# EXERCISE MATERIALS:
# # #

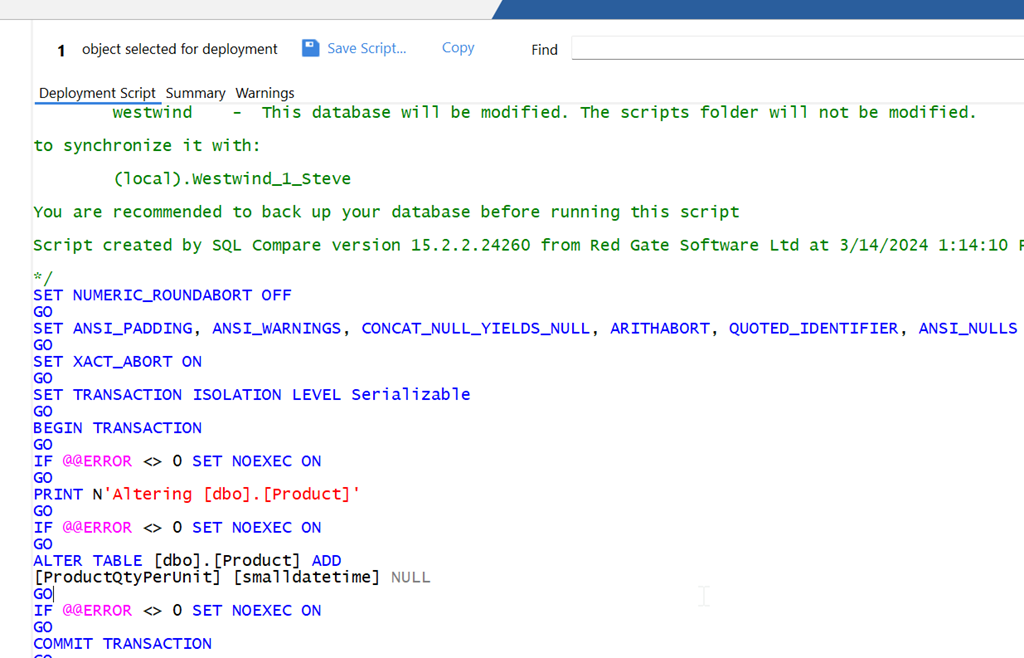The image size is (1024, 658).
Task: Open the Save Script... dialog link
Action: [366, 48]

# # #

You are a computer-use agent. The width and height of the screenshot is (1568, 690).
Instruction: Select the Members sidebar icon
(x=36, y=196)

# # #

# SET PROBLEM:
Gather every line in the material above that contains the string "computer". Case counts.

# SOLUTION FOR THIS EXERCISE:
You are a computer-use agent. The width and height of the screenshot is (1568, 690).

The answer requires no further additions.